В деревне у нас жило немало эвакуированных. Они отличались от сельчан и платьем, и разговором, и манерой держаться. Конечно, мы, детвора, еще не понимали, что эти люди привезли с собой дух иной, неведомой нам жизни, и все-таки нас как магнитом тянуло к ним. Порой мы часами крутились около тех домов, где жили эвакуированные, поглядывая за ними, прислушиваясь к разговору  их.

Сколько нового открывали мы для себя.

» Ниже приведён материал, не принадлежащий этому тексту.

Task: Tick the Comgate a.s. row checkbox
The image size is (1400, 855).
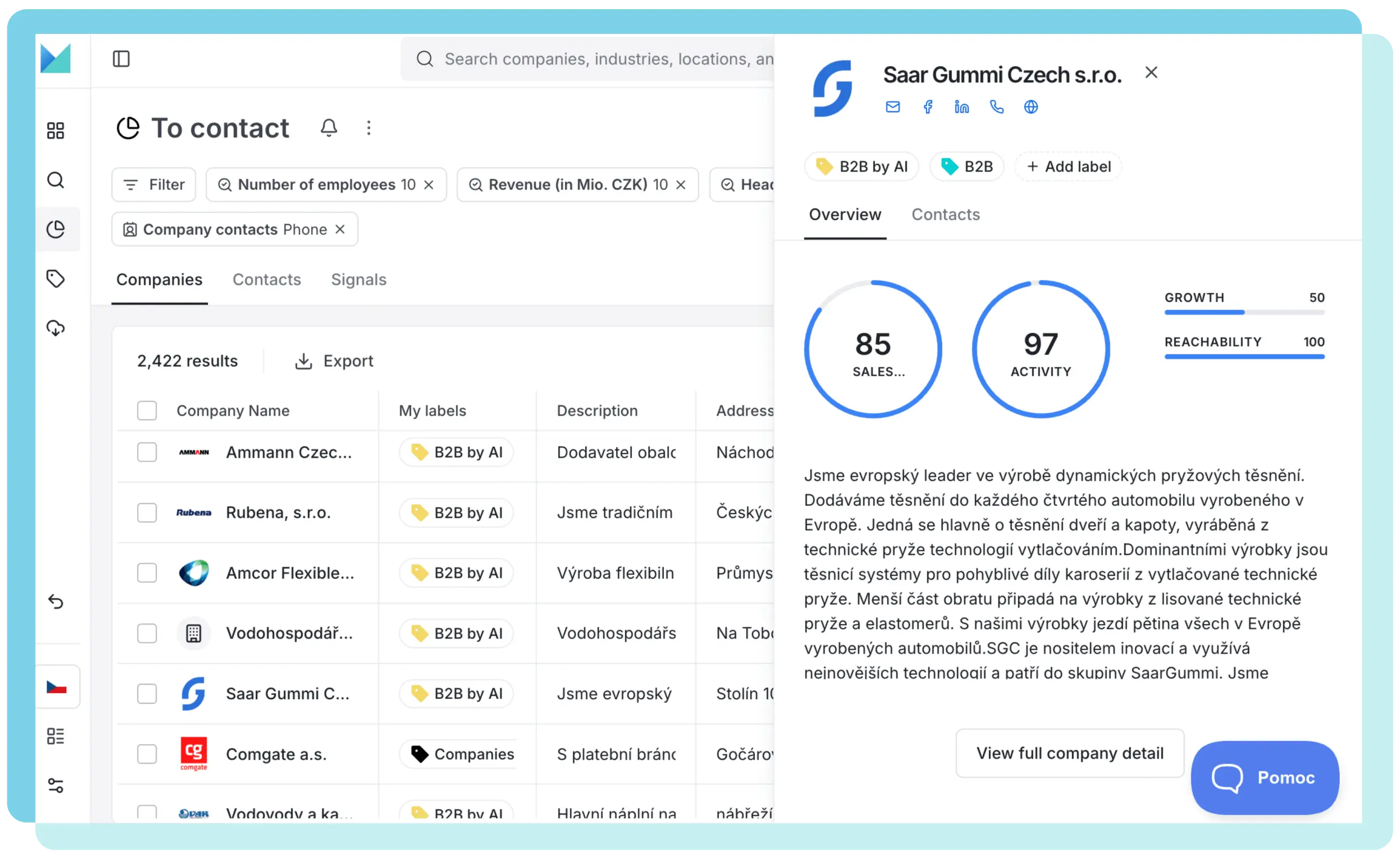Action: click(147, 754)
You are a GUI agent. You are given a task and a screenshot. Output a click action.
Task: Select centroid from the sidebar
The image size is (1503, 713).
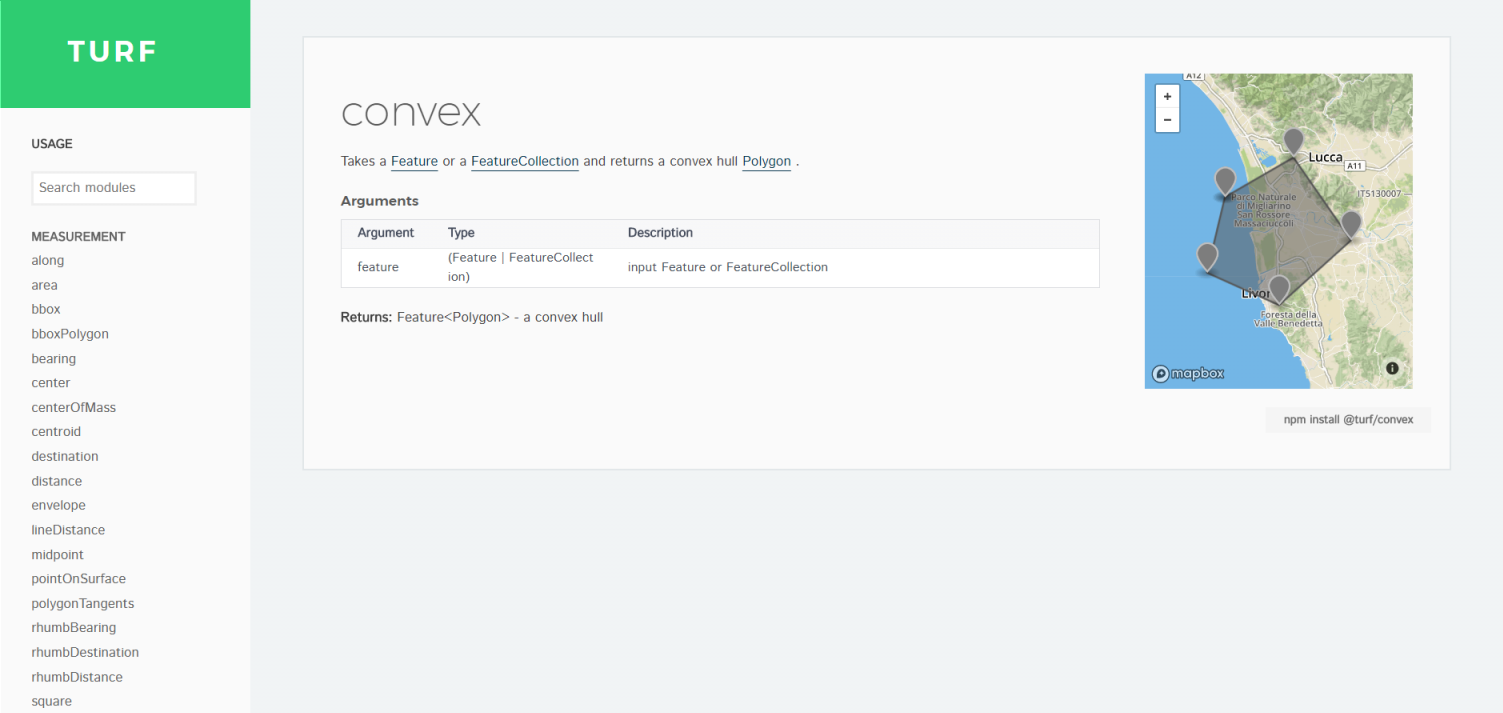(x=55, y=431)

Ни у кого из деревенских, даже у красавицы Грани, не было, скажем, такого крепдешинового платья или таких туфель-лодочек на высоком каблуке, как у Галины, Валькиной матери.

Смешно вспомнить теперь, как, увидав впервые на Га­лине туфли-лодочки, мы с соседской девчонкой тут же прибежали домой и начали привязывать к своим тапочкам-самовязкам тюрички, деревянные катушки из-под ниток.

Вечером, возвратясь с работы, эвакуированные, убрав в домах и поужинав, надевали (у кого, естественно, было) лучшие платья и шли со своими детьми за околицу, на развилку дорог, как у нас говорили — «к пруду». Из-за плетней и заплотов с недоумением смотрели на них, разогнув спины от стирки или поливки, наши ольховские бабы. Никто из деревенских в будние дни не «выряжался», да и на поляну к пруду ходили у нас только по большим советским или престольным праздникам. И еще до войны по вечерам молодежь, говорят, устраивала там игрища  и танцы.

А они садились на траву, в кружок, под тополями, смотрели на купающихся в пруду детей, а чаще — на пыльный проселок, поднимающийся в широкой полынной опушке на увал к лесу. Он соединял Ольховку с железнодорожной станцией и большим миром. Где-то там, далеко за темным еловым лесом, куда спешили, тяжко стуча колесами по­езда, где огненно и опаляюще громыхала война, был их дом.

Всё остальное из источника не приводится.